## [Your task]
Your answer must be the lines from the one containing "Where should I" through the last line of the records below, copied exactly, with the pictures left out.

## [Dataset content]
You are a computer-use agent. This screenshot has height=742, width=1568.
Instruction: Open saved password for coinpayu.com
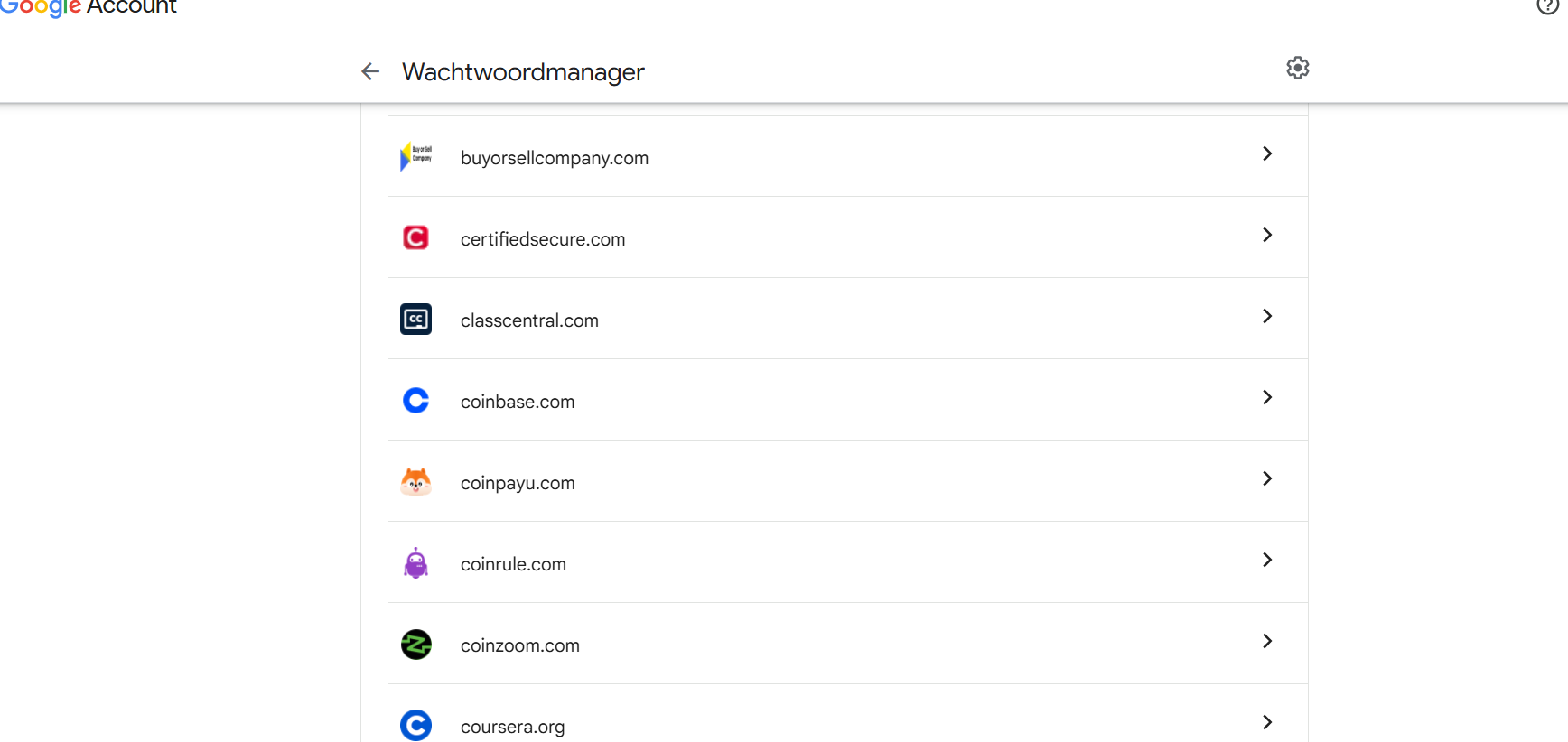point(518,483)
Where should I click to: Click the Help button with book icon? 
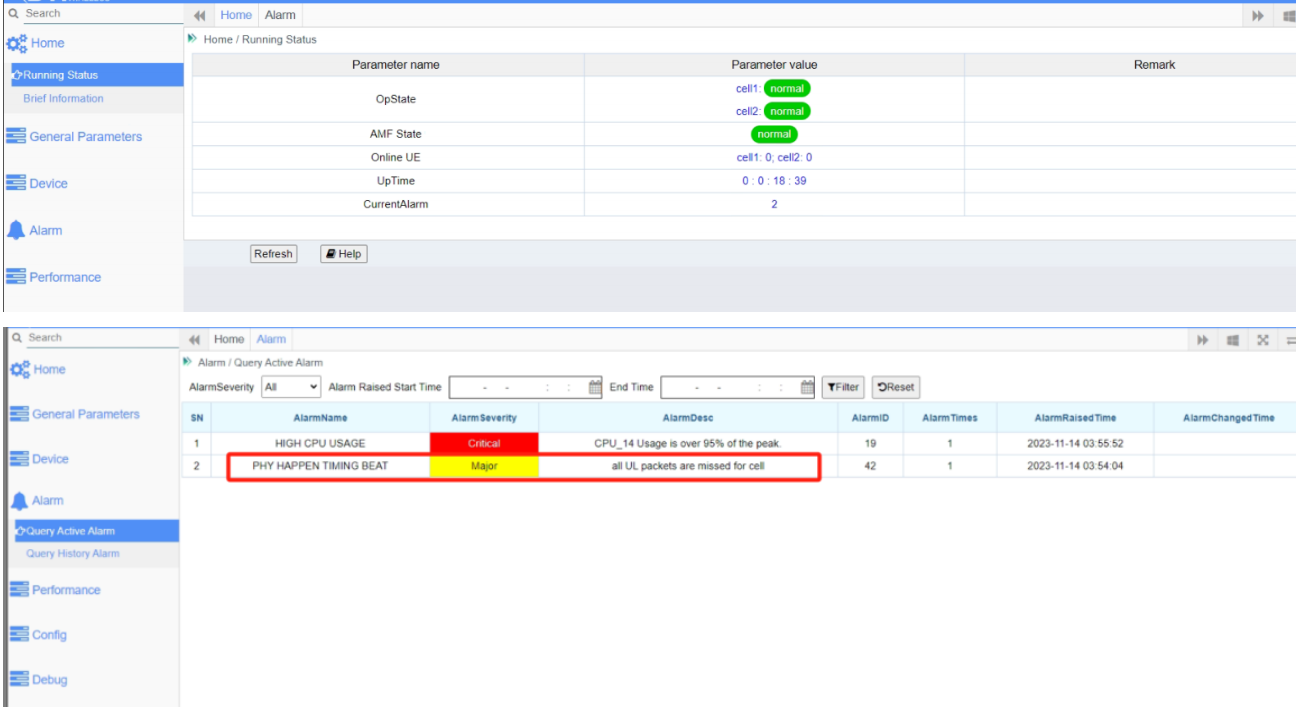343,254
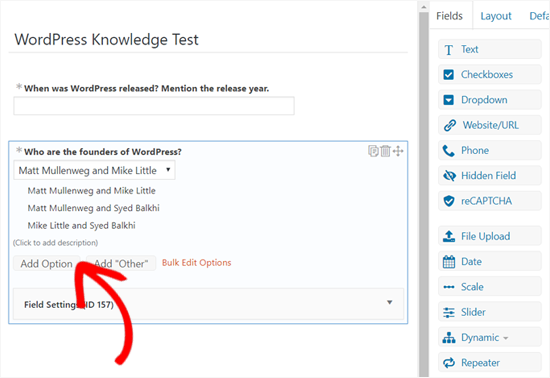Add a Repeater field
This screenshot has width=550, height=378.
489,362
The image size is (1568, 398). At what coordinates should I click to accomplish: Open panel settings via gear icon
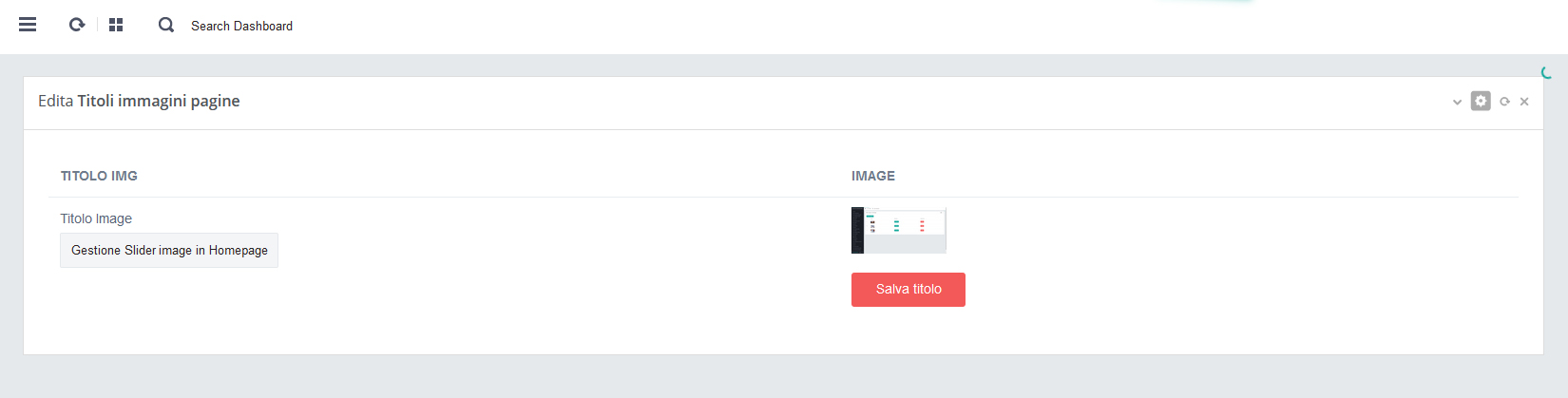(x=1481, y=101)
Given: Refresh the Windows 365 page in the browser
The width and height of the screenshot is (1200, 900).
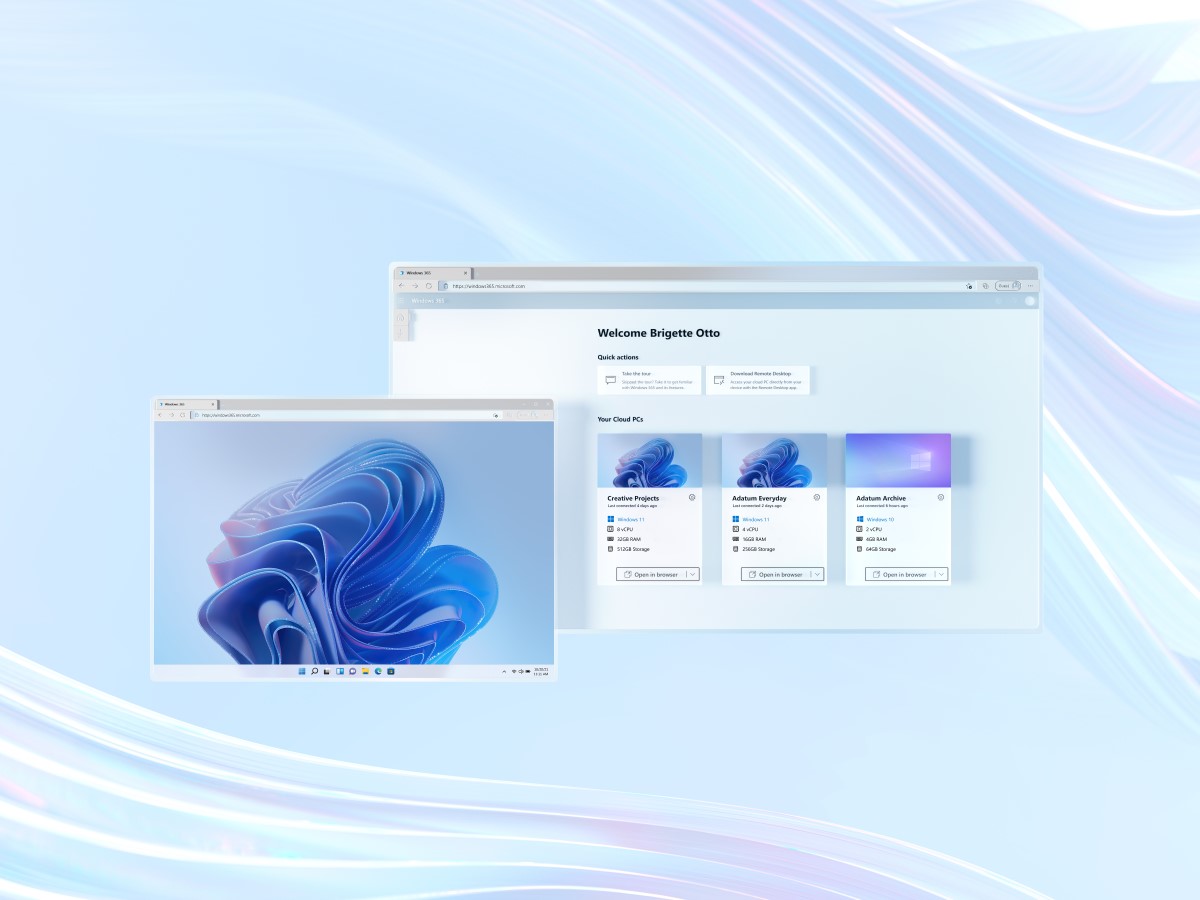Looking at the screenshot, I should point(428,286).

## [Your response]
Where should I click to: Click the Help button with book icon? 
343,254
Add a Repeater field
This screenshot has width=550, height=378.
489,362
The image size is (1568, 398). At what coordinates should I click to accomplish: Open panel settings via gear icon
(x=1481, y=101)
Given: Refresh the Windows 365 page in the browser
The width and height of the screenshot is (1200, 900).
Looking at the screenshot, I should point(428,286).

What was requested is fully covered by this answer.